Location
NCRC-B28 3005E (Faculty Office)
NCRC-B10 G034 Computational Lab (Research Lab)
Pronouns
She / Her / Hers
Phone
734-763-5142
Primary Website
Education
University of Minnesota, Twin Cities
PhD Chemical Physics, 2016
University of Minnesota, Twin Cities
MS Chemical Physics, University of Minnesota Twin Cities, 2012
Wayne State University
BS Chemical Engineering, 2010
Experience
University of Michigan
Assistant Professor, 2022 – present, starting in Fall 2022
Lawrence Livermore National Laboratory (LLNL)

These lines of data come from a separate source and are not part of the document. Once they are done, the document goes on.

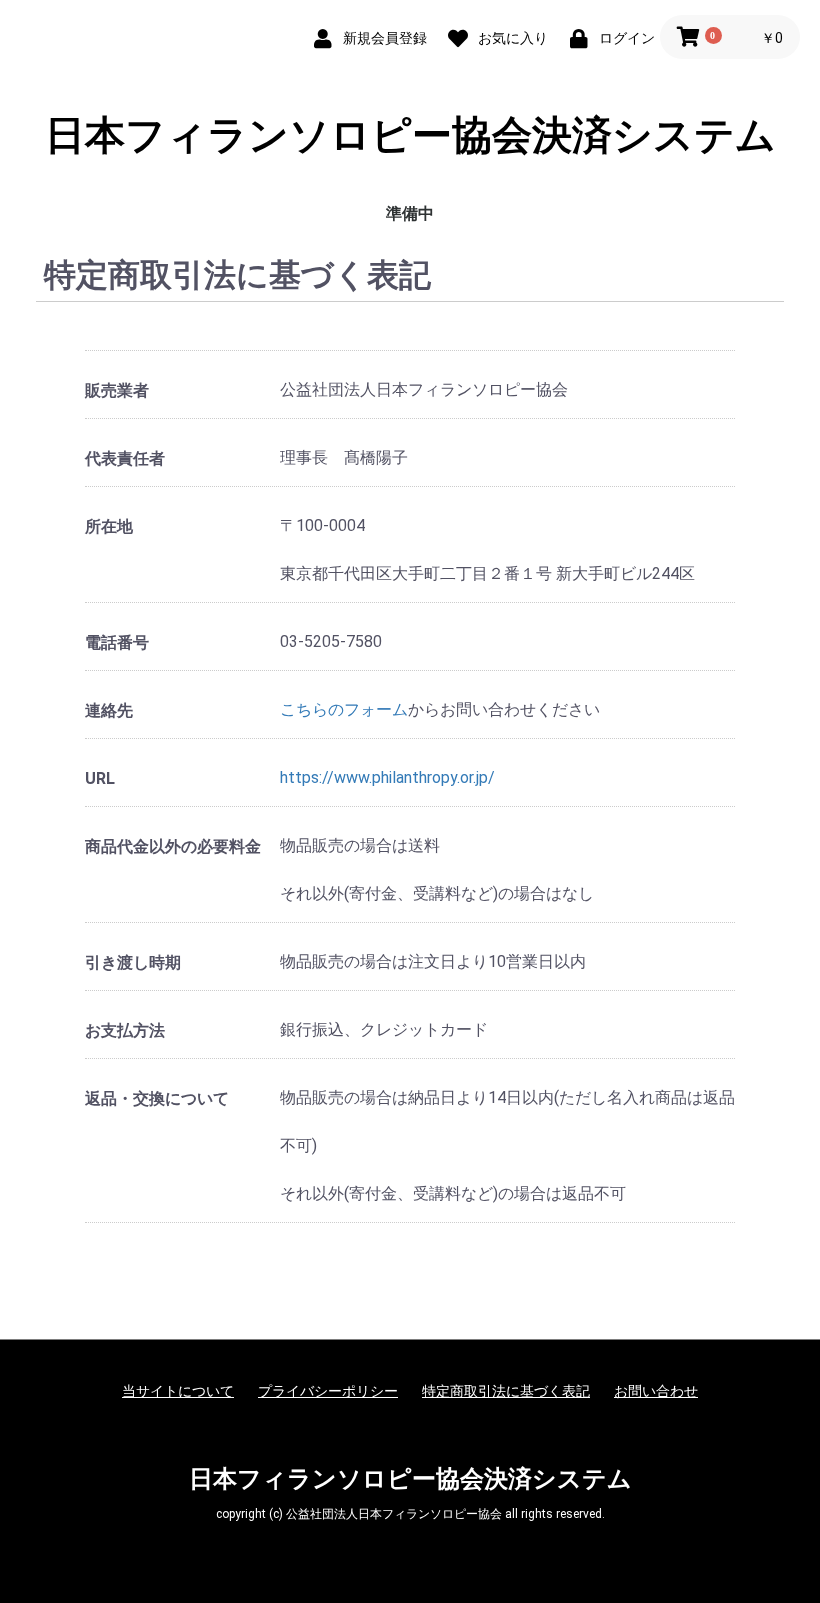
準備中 (410, 213)
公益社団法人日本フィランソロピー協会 (394, 1514)
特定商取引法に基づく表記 (506, 1391)
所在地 (109, 526)
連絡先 (109, 710)
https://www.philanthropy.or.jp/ (387, 777)
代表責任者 (125, 458)
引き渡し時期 (133, 962)
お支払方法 (125, 1030)
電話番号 (117, 642)
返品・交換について (157, 1098)
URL (100, 778)
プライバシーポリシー (328, 1391)
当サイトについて (178, 1391)
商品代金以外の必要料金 (173, 846)
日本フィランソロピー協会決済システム (410, 136)
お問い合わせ (656, 1391)
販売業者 (117, 390)
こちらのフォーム (344, 709)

Staff Research Scientist, 2018 – 2022
Lawrence Livermore National Laboratory
Post-doctoral Associate, 2016 – 2018
Professional Service
- Guest Editor: Propellants Explos. Pyrotech.: Special Issue on Machine Learning and Data Science for Energetic Materials, 2022
- Conference Technical Committee Member: American Physical Society (APS) Shock
- Compression of Condensed Matter Topical Group (SCCM) Biannual Meeting, 2022
- Advisory board member: Institute of Computational Science & Engineering, 2022 – Present
- Elected Member-at-Large: APS SCCM Topical Group, 2022 – Present
- LLNL Materials Science Division AI, ML, and Data Science Committee (Surrogate modeling and Data Management co-lead), 2021 – 2022
- Co-director: LLNL Computational Chemistry & Materials Science, Summer Institute (CCMS) 2021 – 2022
- Committee Member: LLNL CCMS, 2019 – 2020
- Liaison to the Director: American Institute of Chemical Engineers (AIChE)

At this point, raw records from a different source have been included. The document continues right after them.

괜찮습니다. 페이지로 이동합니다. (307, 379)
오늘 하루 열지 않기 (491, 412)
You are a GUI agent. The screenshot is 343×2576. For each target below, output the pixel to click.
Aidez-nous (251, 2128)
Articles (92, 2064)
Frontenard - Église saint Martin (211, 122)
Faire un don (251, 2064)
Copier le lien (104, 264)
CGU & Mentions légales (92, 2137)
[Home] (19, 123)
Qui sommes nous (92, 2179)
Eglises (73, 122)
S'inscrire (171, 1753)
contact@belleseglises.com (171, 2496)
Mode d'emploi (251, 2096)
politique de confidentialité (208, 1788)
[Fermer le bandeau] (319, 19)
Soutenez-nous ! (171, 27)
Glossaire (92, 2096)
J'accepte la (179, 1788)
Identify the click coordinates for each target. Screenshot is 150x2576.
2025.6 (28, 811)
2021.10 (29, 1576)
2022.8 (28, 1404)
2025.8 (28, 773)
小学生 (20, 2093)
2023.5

- Computational Molecular Science & Engineering Forum, 2019 – 2021
- UMN Chemistry Department Diversity Committee, 2015 – 2016
- Officer: UMN Association of Multicultural Scientists, 2010 – 2016
Research Interests
Dr. Lindsey’s group studies chemistry in inherently multiscaled systems and material evolution under extreme and dynamically changing conditions through advanced simulations and machine learning.
Nanomaterial design and discovery: There is tremendous interest in achieving tunable synthesis of nanomaterials due to their utility in fields spanning quantum computing, catalysis, energy, drug delivery, national security, and more. Shock-compression methods are particularly attractive for nanocarbon synthesis since they can produce products extremely rapidly and enable access to exotic allotropes. However, they remain far from tunable due to the limited understanding of the governing phenomena resulting from difficulties of driving materials from ambient to extreme conditions and observing the rapid, reaction-driven, and multiscaled system evolution. To circumvent these challenges, our group develops and applies advanced simulation approaches enabling an otherwise inaccessible atomistically resolved view of ensuing phenomena. Using these methods, we aim to establishing rational design principles and tools for tunable shock-synthesis of next generation nanocarbon materials.
Machine Learning and Data Science: Atomistic simulations can be a powerful tool for generating scientific insights, guiding, and aiding in interpretation of experiments, and generating input for larger scale, lower resolution simulations (e.g., continuum modeling), but they rely on availability of suitable interatomic models. Atomistic simulations have historically struggled to describe chemistry in condensed phase and inherently multiscaled systems (i.e., those central to H-storage system design, sorbent optimization, heterogenous catalysis, etc.), since they necessitate both the accuracy of quantum-mechanics and computational efficiency of relatively simple molecular mechanics models. To bridge this capability gap, our group develops AI-driven simulation tools enabling agile generation of robust machine-learned interatomic models for quantum-accurate reactive simulation on unprecedented scales. Our group also develops machine learning tools to aid in interpretation of large experimental datasets and to develop material diagnostic and performance models from them.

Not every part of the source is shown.